A car without passengers moving with certain velocity on a level ground can be stopped in a distance of 10 m. If the passengers add 25% of its weight, its stopping distance for the same braking force and velocity is (ignore (friction)

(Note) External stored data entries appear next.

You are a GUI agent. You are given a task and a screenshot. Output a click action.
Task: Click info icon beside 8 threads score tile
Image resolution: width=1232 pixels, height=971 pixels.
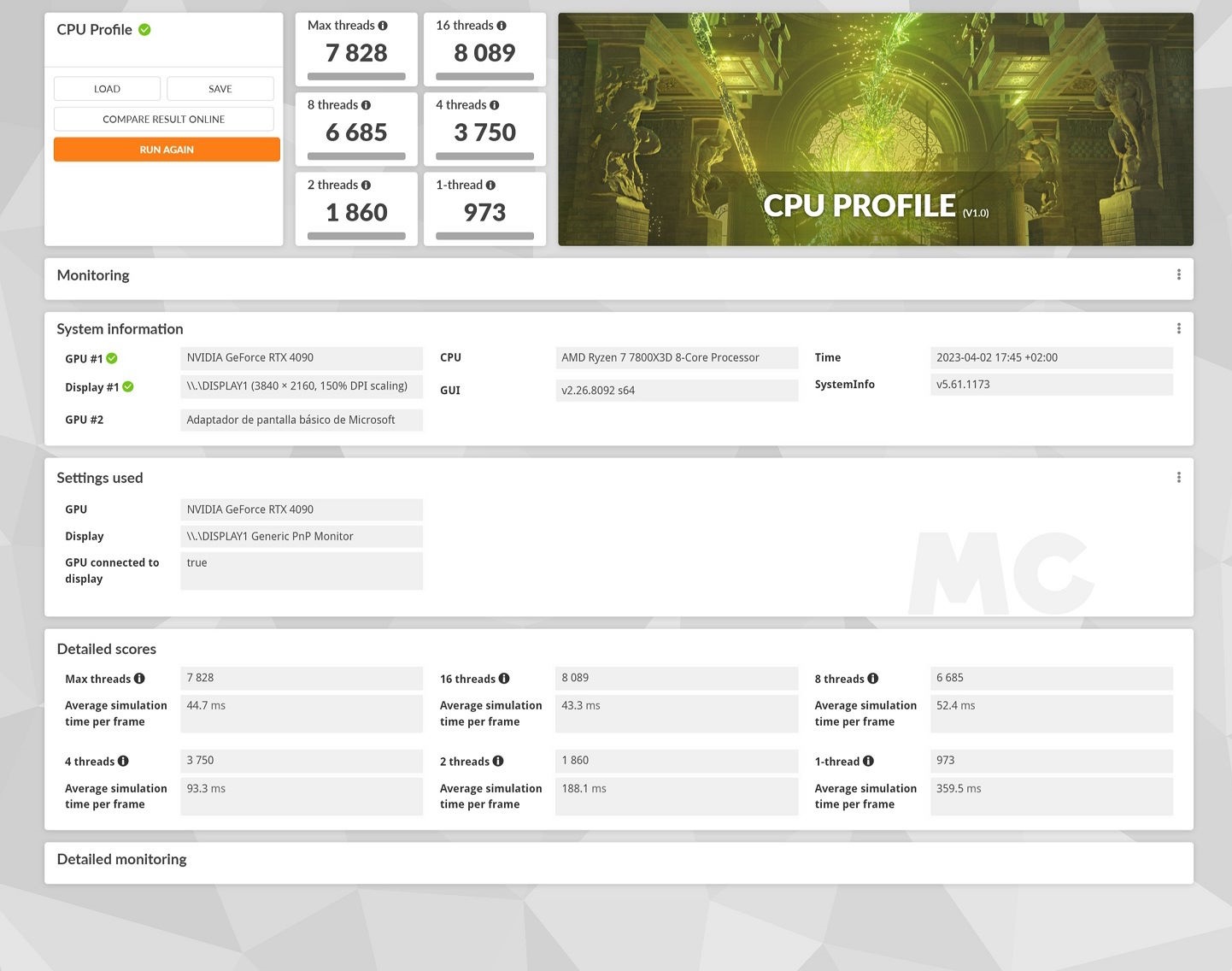point(366,105)
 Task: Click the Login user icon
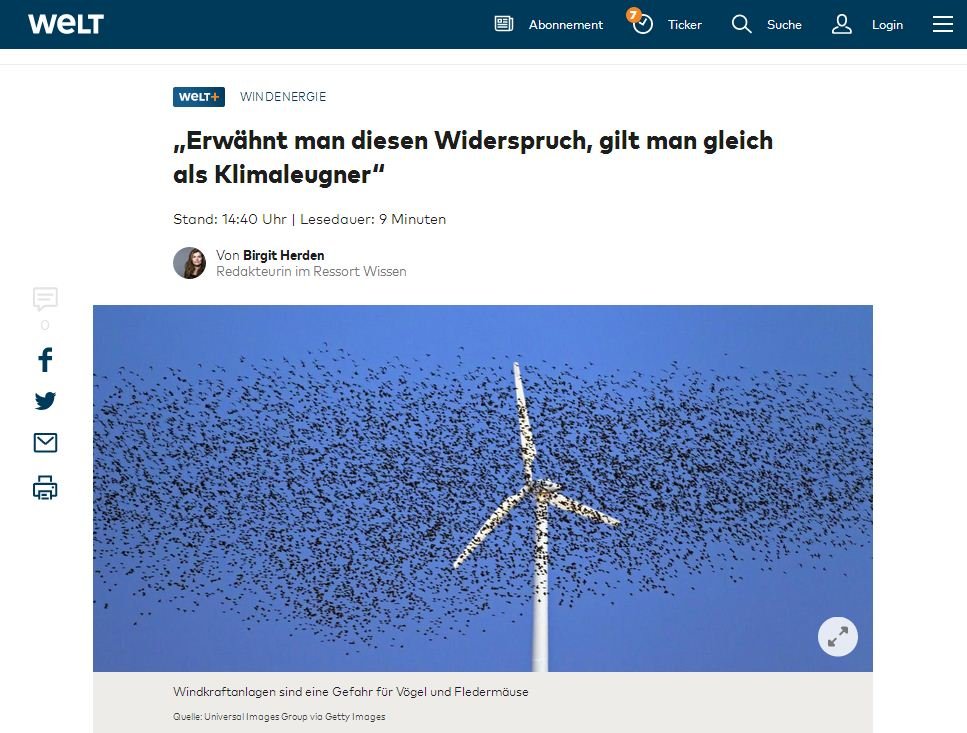coord(842,24)
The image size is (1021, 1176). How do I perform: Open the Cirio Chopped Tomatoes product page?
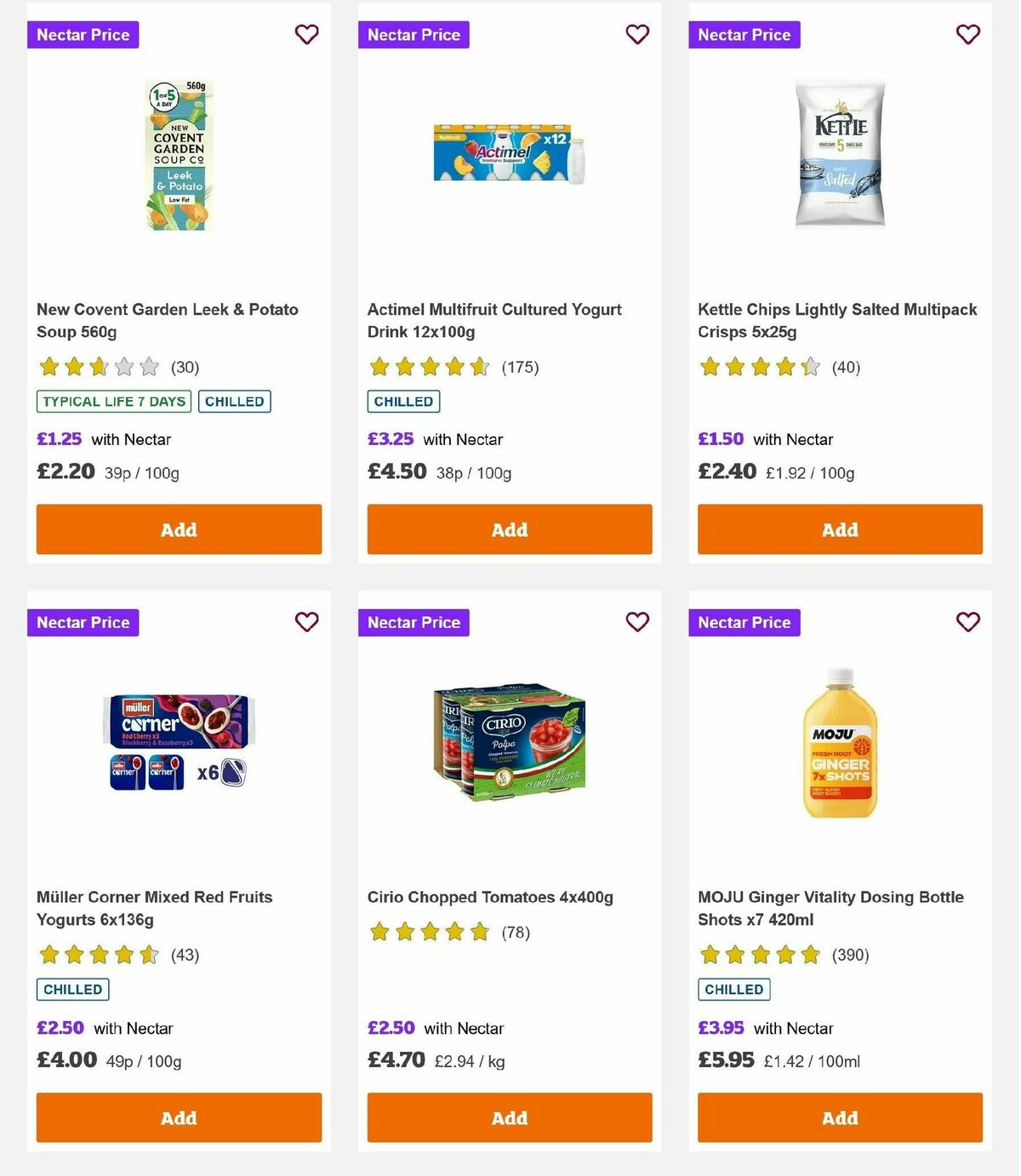490,897
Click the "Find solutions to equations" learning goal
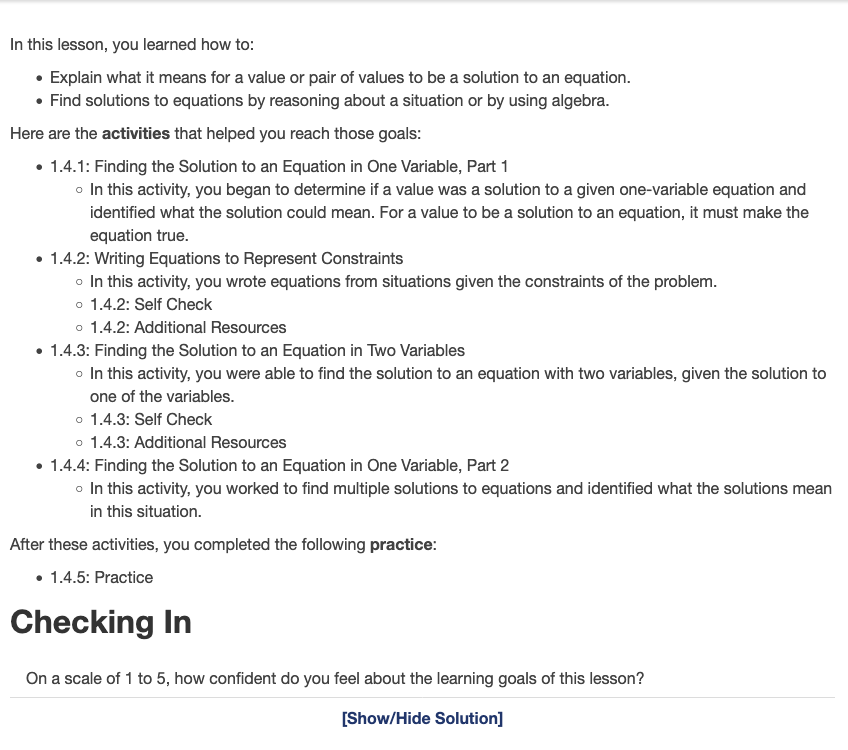This screenshot has height=750, width=848. tap(329, 100)
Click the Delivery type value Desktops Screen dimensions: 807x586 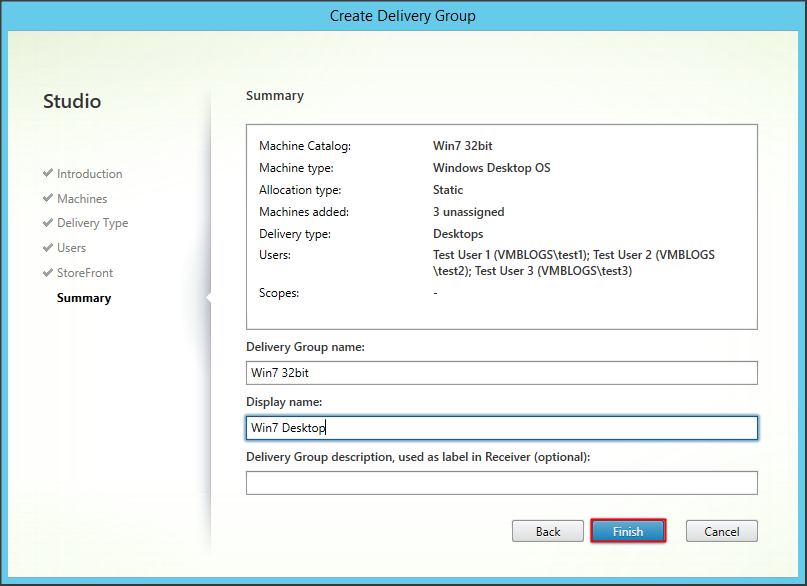tap(459, 234)
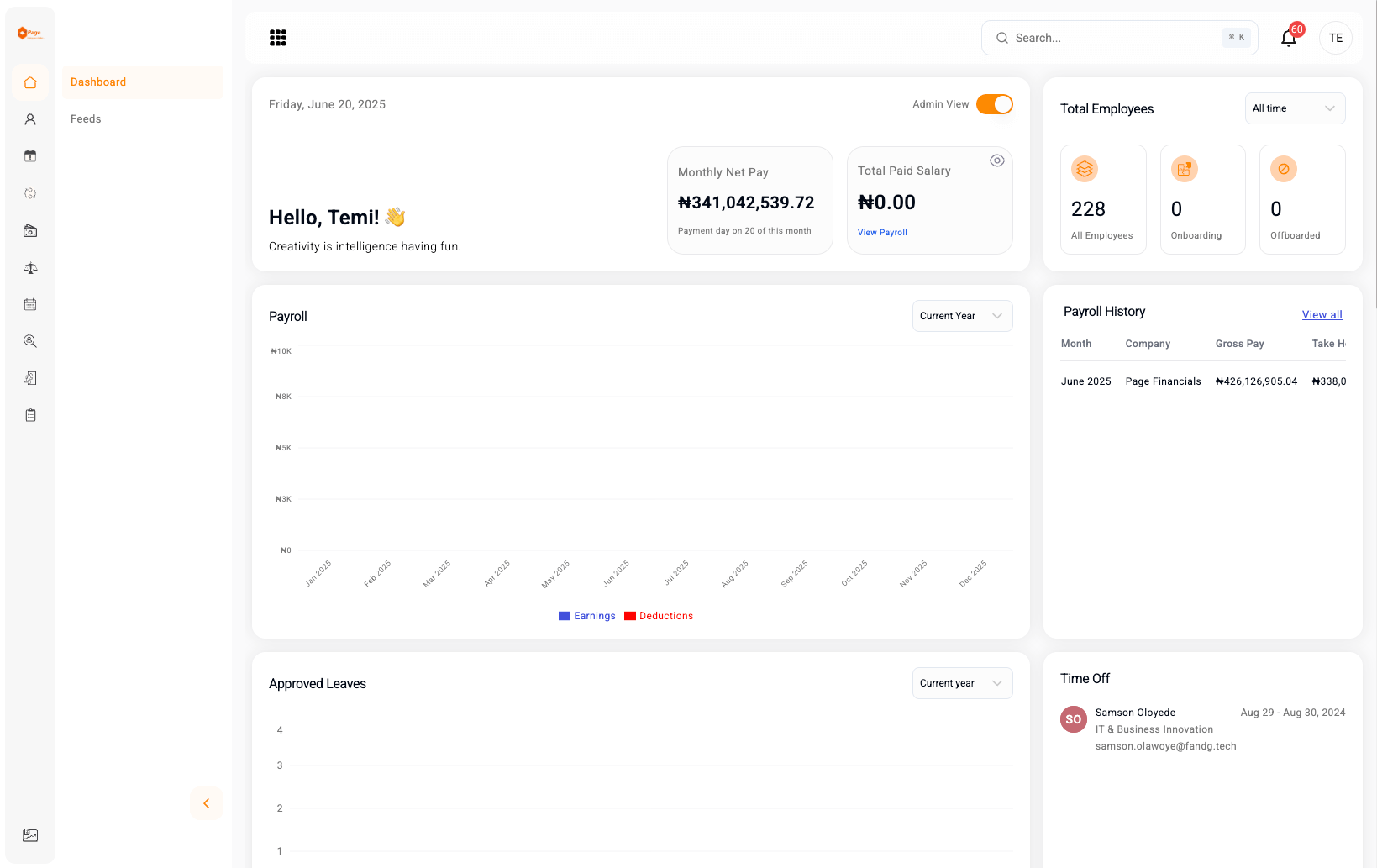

To solve the problem, we will analyze the stopping distance of a car with and without passengers, using the principles of physics related to work, energy, and motion. ### Step-by-Step Solution: 1. **Define the Initial Scenario (Case 1)**: - Let the mass of the car without passengers be \( m \). - The car can stop from an initial velocity \( u \) to a final velocity \( v = 0 \) in a distance \( s_1 = 10 \, \text{m} \). - The braking force \( F \) is constant. 2. **Use the Equation of Motion**: - We apply the third equation of motion: \[ v^2 = u^2 + 2as \] - Substituting \( v = 0 \) and \( s = s_1 = 10 \): \[ 0 = u^2 + 2a(10) \] - Rearranging gives: \[ u^2 = -20a \] 3. **Determine the Acceleration**: - The braking force \( F \) provides the acceleration \( a \): \[ a = \frac{F}{m} \] - Substituting this into the equation: \[ u^2 = -20 \left(\frac{F}{m}\right) \] 4. **Define the New Scenario (Case 2)**: - When passengers are added, the new mass \( m' \) becomes: \[ m' = m + 0.25m = 1.25m = \frac{5m}{4} \] - The braking force remains \( F \). 5. **Calculate the New Acceleration**: - The new acceleration \( a' \) is: \[ a' = \frac{F}{m'} = \frac{F}{\frac{5m}{4}} = \frac{4F}{5m} \] 6. **Apply the Equation of Motion for Case 2**: - Again using the third equation of motion: \[ 0 = u^2 + 2a's \] - Substituting \( a' \): \[ 0 = u^2 + 2\left(\frac{4F}{5m}\right)s \] - Rearranging gives: \[ u^2 = -\frac{8Fs}{5m} \] 7. **Equate the Two Expressions for \( u^2 \)**: - From Case 1: \[ u^2 = -20\left(\frac{F}{m}\right) \] - From Case 2: \[ u^2 = -\frac{8Fs}{5m} \] - Setting them equal: \[ -20\left(\frac{F}{m}\right) = -\frac{8Fs}{5m} \] 8. **Solve for the Stopping Distance \( s \)**: - Cancel \( F \) and \( m \): \[ 20 = \frac{8s}{5} \] - Rearranging gives: \[ s = \frac{20 \cdot 5}{8} = \frac{100}{8} = 12.5 \, \text{m} \] ### Final Answer: The stopping distance for the car with passengers is **12.5 meters**.